Dataset entries:
--------------------------------------------------

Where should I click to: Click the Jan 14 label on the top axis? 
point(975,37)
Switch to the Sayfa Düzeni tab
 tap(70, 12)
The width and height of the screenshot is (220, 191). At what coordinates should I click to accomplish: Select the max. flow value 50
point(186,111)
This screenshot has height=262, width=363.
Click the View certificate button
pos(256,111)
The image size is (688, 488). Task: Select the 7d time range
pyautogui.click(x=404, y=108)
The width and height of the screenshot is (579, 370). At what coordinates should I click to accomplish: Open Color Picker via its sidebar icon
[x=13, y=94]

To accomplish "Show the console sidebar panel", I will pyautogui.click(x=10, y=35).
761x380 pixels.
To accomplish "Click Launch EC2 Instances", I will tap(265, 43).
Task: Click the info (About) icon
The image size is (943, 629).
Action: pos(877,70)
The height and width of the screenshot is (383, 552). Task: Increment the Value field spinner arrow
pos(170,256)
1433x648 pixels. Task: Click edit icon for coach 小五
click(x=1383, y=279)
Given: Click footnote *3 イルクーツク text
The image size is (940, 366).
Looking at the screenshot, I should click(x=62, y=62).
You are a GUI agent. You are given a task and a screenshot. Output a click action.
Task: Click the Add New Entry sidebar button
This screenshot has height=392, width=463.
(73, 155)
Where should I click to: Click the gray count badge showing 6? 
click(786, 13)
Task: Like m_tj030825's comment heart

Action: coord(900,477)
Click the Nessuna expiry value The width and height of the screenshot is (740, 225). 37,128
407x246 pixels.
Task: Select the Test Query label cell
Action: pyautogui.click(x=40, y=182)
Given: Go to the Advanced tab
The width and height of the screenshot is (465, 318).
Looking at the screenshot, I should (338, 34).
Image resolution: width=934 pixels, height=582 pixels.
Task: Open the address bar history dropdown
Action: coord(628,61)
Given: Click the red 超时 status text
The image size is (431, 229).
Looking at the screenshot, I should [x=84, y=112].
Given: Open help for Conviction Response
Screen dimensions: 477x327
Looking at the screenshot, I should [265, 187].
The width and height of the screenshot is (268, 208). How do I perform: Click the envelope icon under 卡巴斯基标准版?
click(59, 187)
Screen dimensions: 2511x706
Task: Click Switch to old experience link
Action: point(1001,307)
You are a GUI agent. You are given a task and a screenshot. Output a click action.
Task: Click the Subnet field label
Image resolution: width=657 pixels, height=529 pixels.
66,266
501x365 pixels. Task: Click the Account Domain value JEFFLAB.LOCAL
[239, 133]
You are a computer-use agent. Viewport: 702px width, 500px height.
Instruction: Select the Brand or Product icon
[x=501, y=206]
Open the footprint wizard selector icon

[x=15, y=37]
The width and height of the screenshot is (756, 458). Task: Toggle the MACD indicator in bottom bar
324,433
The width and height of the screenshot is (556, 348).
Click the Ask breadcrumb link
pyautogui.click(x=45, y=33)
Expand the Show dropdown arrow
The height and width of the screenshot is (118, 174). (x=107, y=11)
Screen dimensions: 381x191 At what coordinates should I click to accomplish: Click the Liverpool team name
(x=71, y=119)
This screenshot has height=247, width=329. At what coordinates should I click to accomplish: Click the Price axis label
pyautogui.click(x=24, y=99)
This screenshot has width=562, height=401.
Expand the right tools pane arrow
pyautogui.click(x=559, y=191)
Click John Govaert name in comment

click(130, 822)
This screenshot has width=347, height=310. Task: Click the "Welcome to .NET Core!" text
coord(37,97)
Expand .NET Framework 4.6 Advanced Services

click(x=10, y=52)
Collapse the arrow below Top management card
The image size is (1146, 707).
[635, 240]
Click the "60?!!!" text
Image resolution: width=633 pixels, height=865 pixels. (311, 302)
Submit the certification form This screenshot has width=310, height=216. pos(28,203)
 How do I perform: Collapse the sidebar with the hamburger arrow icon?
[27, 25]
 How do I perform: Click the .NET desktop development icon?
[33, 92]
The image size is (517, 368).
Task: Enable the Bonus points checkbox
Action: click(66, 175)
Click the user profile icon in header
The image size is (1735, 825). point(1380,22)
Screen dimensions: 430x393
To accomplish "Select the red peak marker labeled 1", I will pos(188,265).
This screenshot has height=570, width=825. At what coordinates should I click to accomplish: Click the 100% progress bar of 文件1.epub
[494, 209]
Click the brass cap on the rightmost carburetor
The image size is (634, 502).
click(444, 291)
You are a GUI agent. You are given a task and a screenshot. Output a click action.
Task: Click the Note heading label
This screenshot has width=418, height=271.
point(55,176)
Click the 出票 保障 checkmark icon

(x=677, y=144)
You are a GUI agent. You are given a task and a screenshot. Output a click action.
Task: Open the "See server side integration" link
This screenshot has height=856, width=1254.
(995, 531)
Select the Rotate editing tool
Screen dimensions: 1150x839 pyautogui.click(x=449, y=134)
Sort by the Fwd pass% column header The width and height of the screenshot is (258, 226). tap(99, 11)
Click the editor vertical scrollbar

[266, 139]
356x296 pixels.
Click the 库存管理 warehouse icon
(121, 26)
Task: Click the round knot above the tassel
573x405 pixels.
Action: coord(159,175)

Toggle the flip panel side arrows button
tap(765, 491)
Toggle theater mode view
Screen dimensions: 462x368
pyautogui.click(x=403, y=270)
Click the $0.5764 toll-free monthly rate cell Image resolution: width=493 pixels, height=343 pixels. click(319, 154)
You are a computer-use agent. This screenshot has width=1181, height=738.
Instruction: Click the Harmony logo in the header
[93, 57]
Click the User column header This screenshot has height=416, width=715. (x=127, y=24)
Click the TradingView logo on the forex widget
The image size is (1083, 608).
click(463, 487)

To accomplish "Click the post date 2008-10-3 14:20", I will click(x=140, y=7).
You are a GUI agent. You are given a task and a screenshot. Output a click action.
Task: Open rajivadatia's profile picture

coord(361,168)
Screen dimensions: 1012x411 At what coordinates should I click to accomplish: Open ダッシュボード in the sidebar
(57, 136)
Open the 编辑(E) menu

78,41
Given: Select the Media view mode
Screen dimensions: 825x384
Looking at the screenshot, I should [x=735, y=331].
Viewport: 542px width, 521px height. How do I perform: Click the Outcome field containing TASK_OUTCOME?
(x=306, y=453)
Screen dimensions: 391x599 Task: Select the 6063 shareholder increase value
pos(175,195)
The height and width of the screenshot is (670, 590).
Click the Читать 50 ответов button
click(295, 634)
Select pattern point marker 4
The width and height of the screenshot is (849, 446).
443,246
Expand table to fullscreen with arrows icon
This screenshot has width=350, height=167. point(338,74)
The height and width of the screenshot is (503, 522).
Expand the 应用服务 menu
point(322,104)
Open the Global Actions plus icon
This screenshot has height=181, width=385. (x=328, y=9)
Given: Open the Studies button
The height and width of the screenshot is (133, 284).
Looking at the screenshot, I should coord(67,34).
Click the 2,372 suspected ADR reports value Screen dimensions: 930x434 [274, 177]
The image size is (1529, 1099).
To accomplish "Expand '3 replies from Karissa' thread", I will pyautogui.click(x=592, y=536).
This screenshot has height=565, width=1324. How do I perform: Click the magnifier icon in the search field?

--------------------------------------------------

_Your task_
Whichever lines of the records above hold the word "computer" should all be copied out.

_Written response_
You are a computer-use agent. Viewport: 702px width, 500px height.
You are a computer-use agent. This screenshot has width=1181, height=738.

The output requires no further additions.